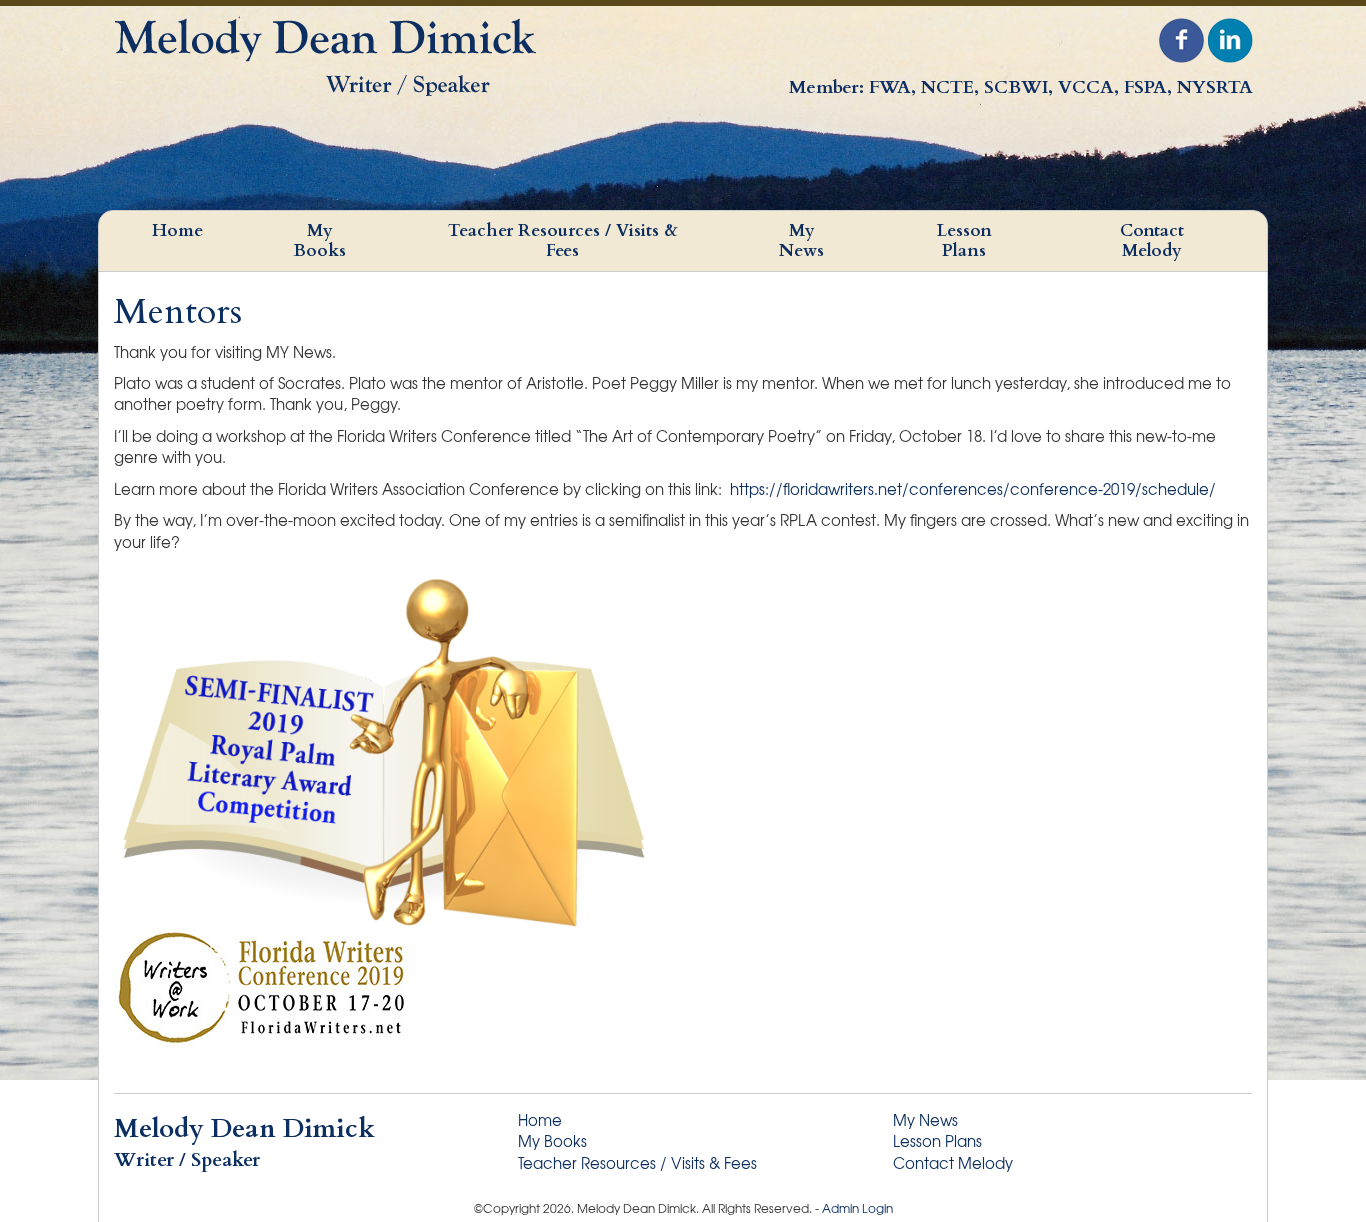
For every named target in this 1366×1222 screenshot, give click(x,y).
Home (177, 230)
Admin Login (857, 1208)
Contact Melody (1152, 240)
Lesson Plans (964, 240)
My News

◇ ◇ ◇ ◇ ◇ ◇ ◇

▸ **Directions**
The entries above are to be returned exactly, without their pictures.

▸ **Completed exercise**
For every named target in this 1366×1222 screenshot, give click(x,y).
Home (177, 230)
Admin Login (857, 1208)
Contact Melody (1152, 240)
Lesson Plans (964, 240)
My News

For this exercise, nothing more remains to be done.